Business growth is like sailing. Based on our strategy and vision, we know where we’re going, but when the wind shifts, or competition and obstacles get in the way, people or processes can’t keep up processes can’t keep up. We need to tack back and forth to get to where we want to go. We can only focus on so many things at one time, so use your financials to focus on the right things that make a difference.
To make sensible corrections, it’s imperative to a) have accurate timely numbers, and to b) review the numbers on a frequent basis so we know where we are and where we may need to “tack” to get there.
I’m working with a growing start-up now and things look good. Cash isn’t bad, and sales are pretty good. But, when you look under the hood, the company isn’t hitting their sales plan, payroll is too high, sales expense is out of proportion and cost of sales is too high. Their path needs a correction. Without timely and accurate financial statements, reviewed against plan, they wouldn’t have seen the challenges coming. The Company reviews a “Monday report”weekly and was astute enough to see a dip in a customer’s buying patterns compared to expectation and a dip in overall gross profit. They were able to make some focused changes and get things back on the right track.

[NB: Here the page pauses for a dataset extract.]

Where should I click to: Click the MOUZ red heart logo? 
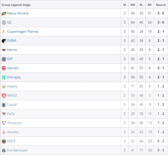pos(4,95)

Business owners must understand cash flow, gross margin, working capital, the entire balance sheet, and the P & L. Without regular and timely reviews, you cannot plan wisely for the future and develop path corrections along the way.
Tips: Have a process in place to get accurate timely numbers and financial statements. Get to know your numbers. Book weekly and monthly financial reviews on your calendar for the rest of the year now.